The African Cancer Centre (ACC) is set to build a 350-bed facility for cancer research, diagnosis, training and treatment as a means to improve access to cancer treatment in Lagos State and the country.

The organisation, which was founded by the late Prof. Olufemi Williams, appointed two financial advisers – PAC Capital Limited and Greenwich Merchant Bank – to raise and arrange $38.3 million funds for the first phase.

The chairman, Mr. Adekunle Olumide, who spoke at the signature ceremony on Thursday, said the organisation’s mission is to increase access to cancer treatment and prevention through early detection and diagnosis.

He said: “Nigerians are aware of the parlous state of cancer management in Nigeria. It was estimated in 2015 that one in every three Nigerians will develop cancer before they die at age 80 or more, suggesting that about 60 million Nigerians will die from the deadly disease. The figures in 2022 will be more depressing.”

Olumide recalled that owing to poor cancer management in Nigeria the Founder and Director of the ACC, the late Prof. Olufemi Williams, conceived and spearheaded the establishment of the centre.

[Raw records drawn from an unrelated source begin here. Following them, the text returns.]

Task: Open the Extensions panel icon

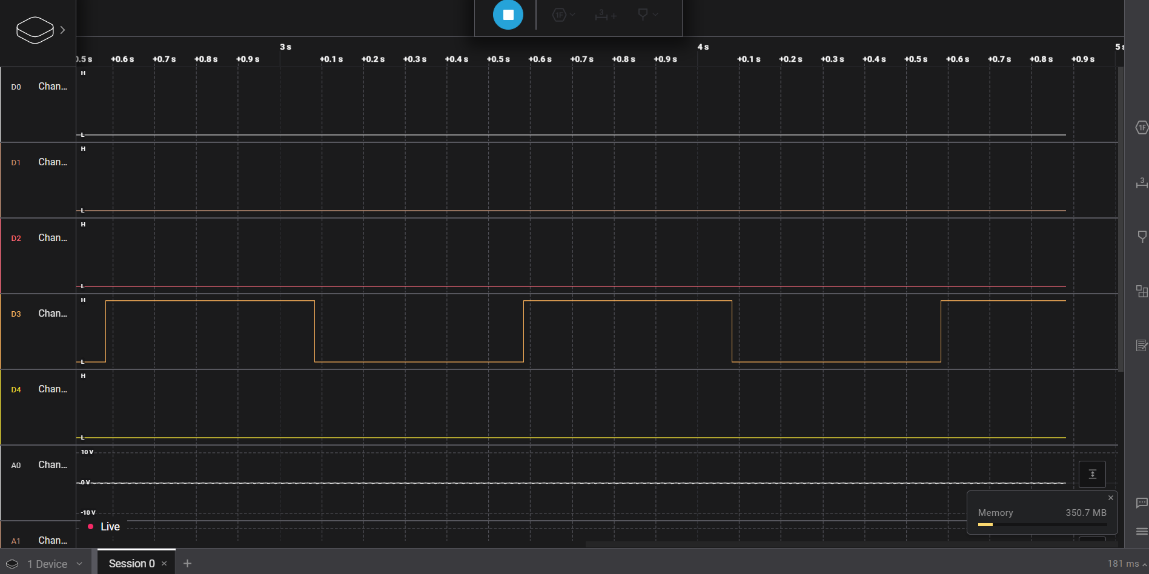Action: click(x=1142, y=291)
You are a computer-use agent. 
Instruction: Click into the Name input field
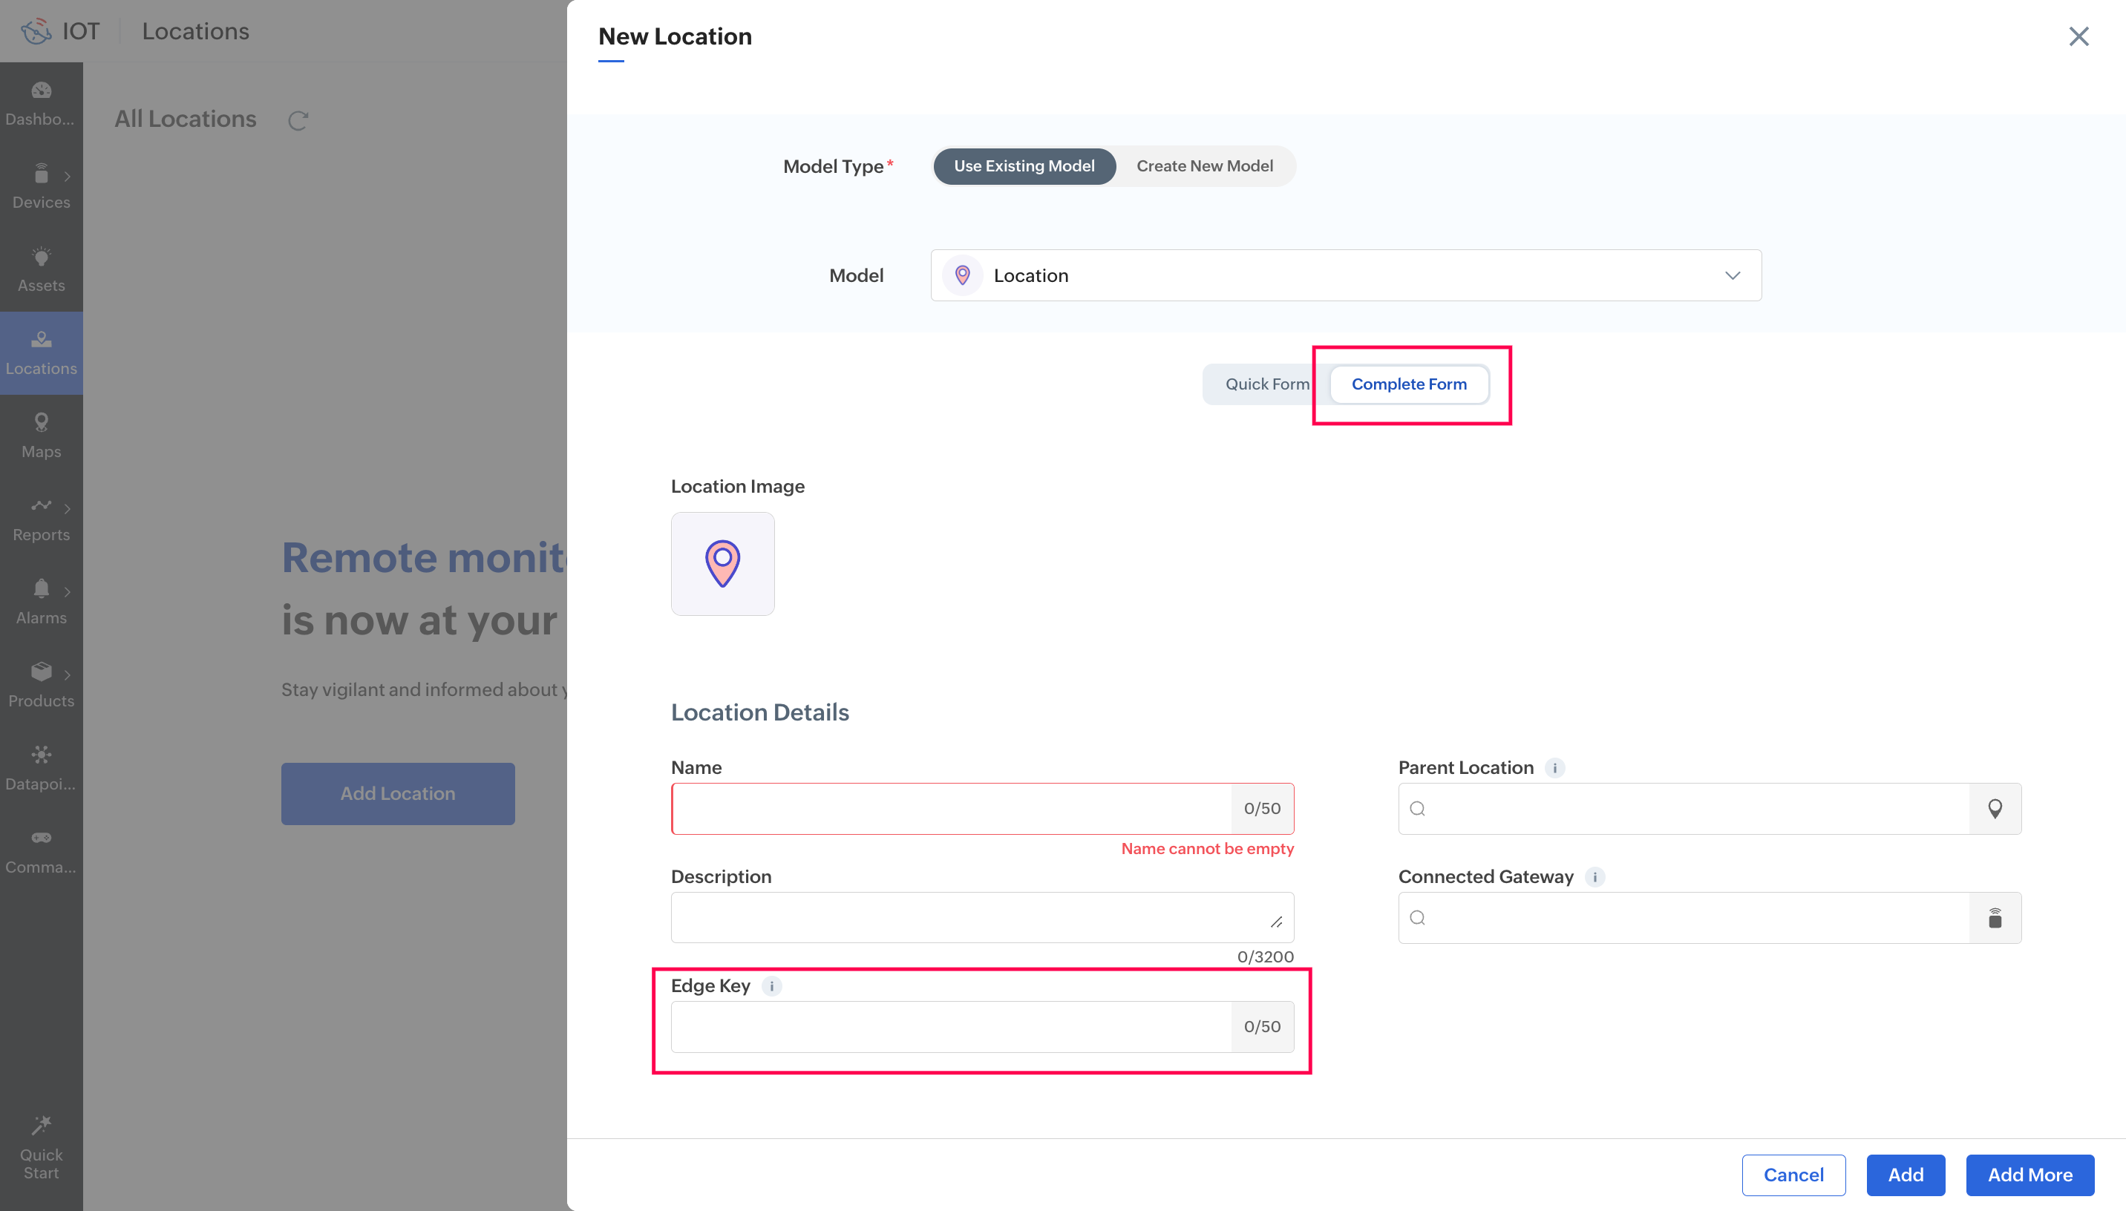[x=951, y=808]
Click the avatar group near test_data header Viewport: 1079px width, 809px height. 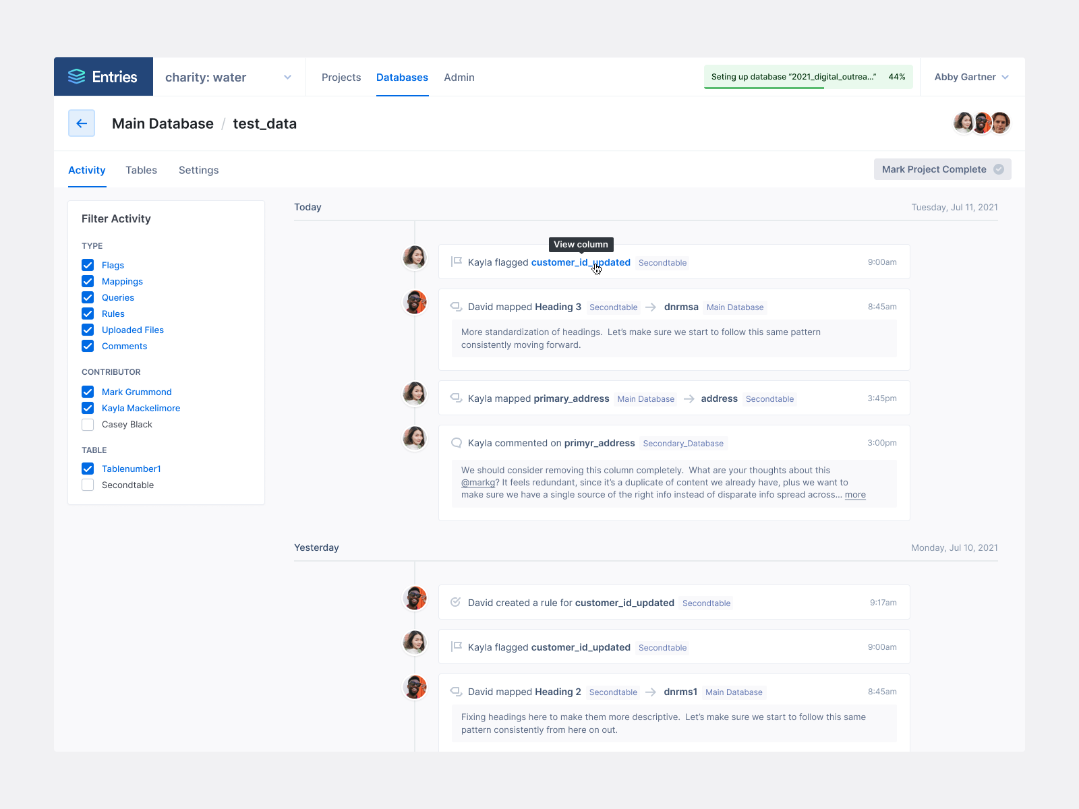[x=981, y=123]
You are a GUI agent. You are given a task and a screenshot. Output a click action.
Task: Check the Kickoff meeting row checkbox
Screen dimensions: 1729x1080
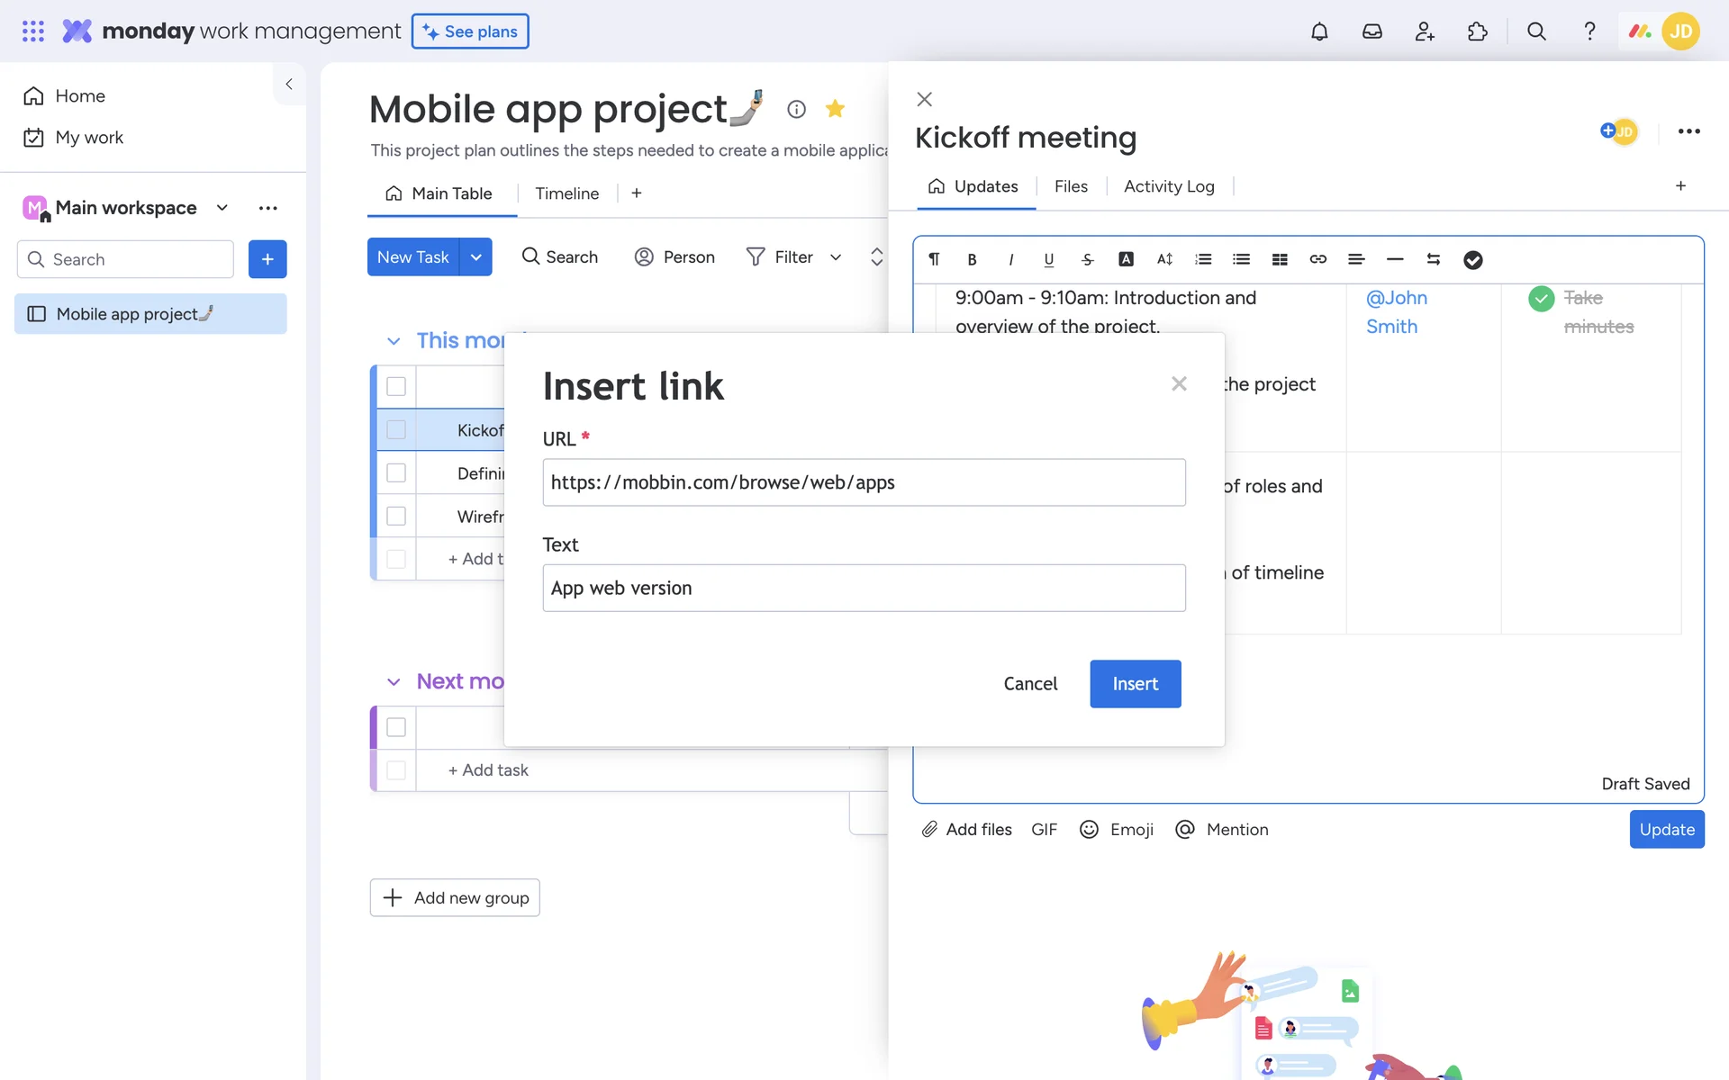point(396,430)

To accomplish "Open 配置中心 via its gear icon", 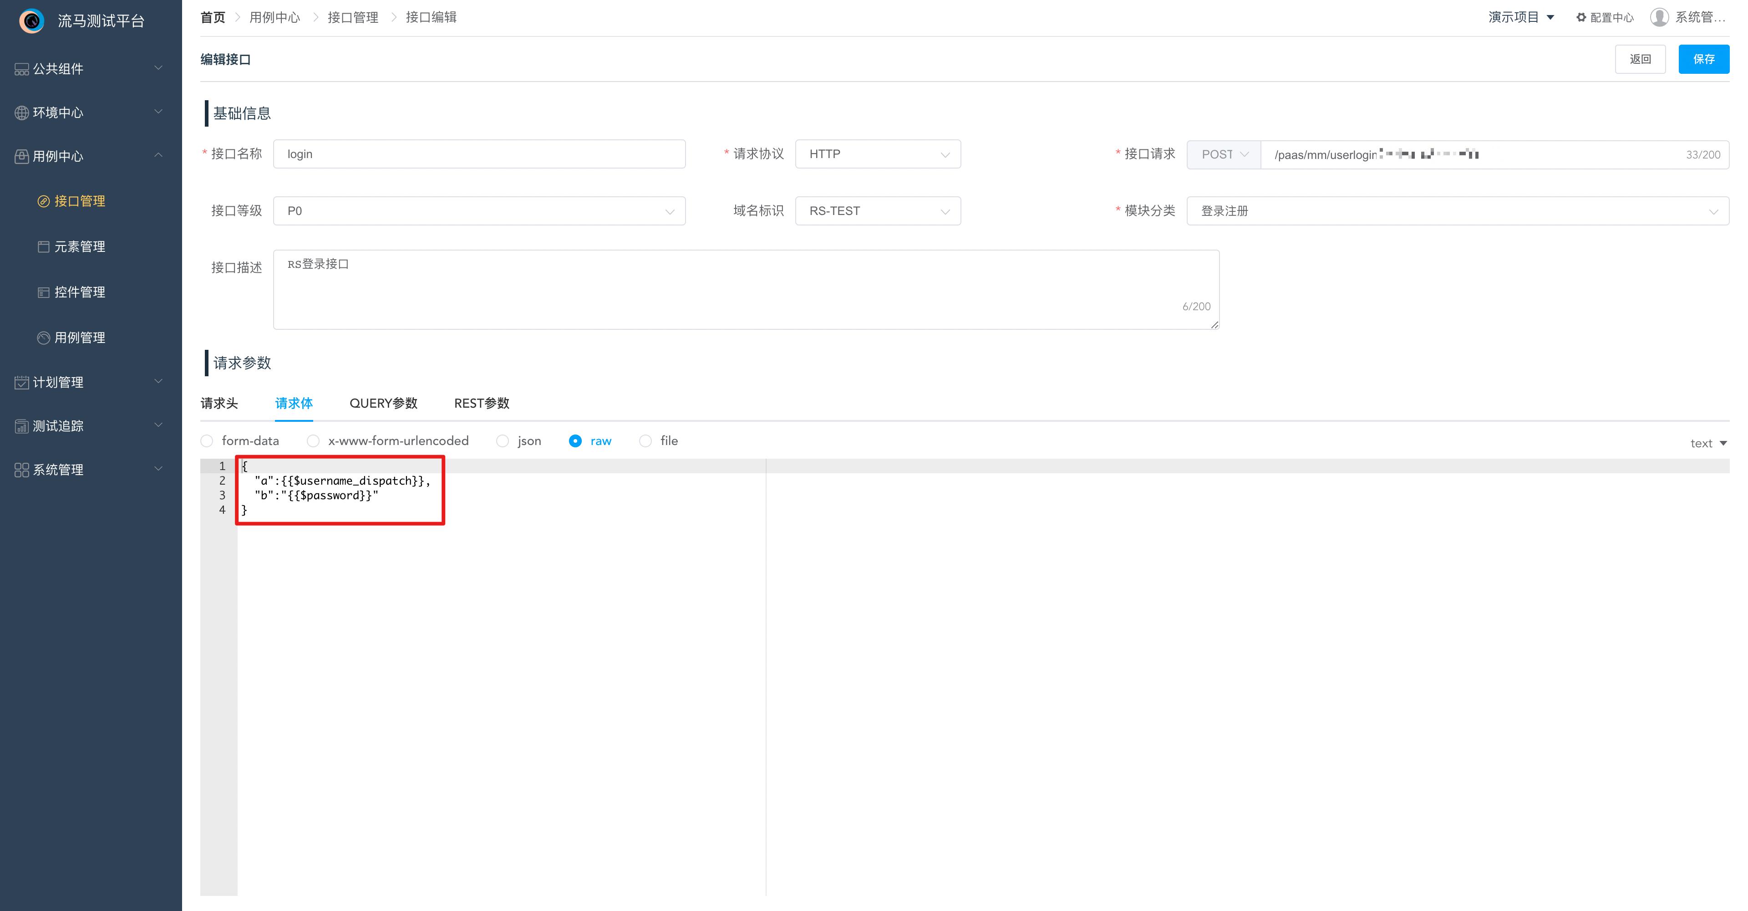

In his remarks, he outlined that ACC is envisioned to be a world-class 350-bed centre for cancer treatment, research and training that will serve Nigeria, the West African sub-region and beyond.

The mission of the centre, he listed, “will be accomplished by improving access to treatment, prevention through early detection and diagnosis, and quality care through training, cancer education, greater public awareness and enlightenment.

‘There are a number of cancer hospitals and treatment units springing up across the continent, but let me assure you that this will be a one-stop centre for cancer treatment in Nigeria and sub-Saharan Africa.”

A professor of radiation therapy and oncology, Francis Durosinmi-Etti, at the event, said peoples’ lifestyle was contributing to the increase in cancer cases.

He said, “Basically the increase in cancer cases is because people are more aware unlike in the past when people think cancer is an attack.

“These days, people are coming out, even people who have been cured are happy to come out and declare that cancer is no longer a death sentence.”

Durosinmi-Etti also acknowledged that publicity on cancer is making people come out for early diagnosis and treatment while noting that the population seems to be aging unlike in the past.

He emphasised: “Of course, you intend to get more cancer in elderly people. That does not mean children cannot have cancer. Some of these cancers run in families.”

According to the chairman, lifestyle practice is also contributing to the increase in cancer cases. “We are all westernised now. We eat all sorts of junk foods and all these result in one cancer or the other.”

However, he admitted that the likelihood of surviving cancer now has improved compared to the past with early diagnosis and treatment, improved radiotherapy services and the rest.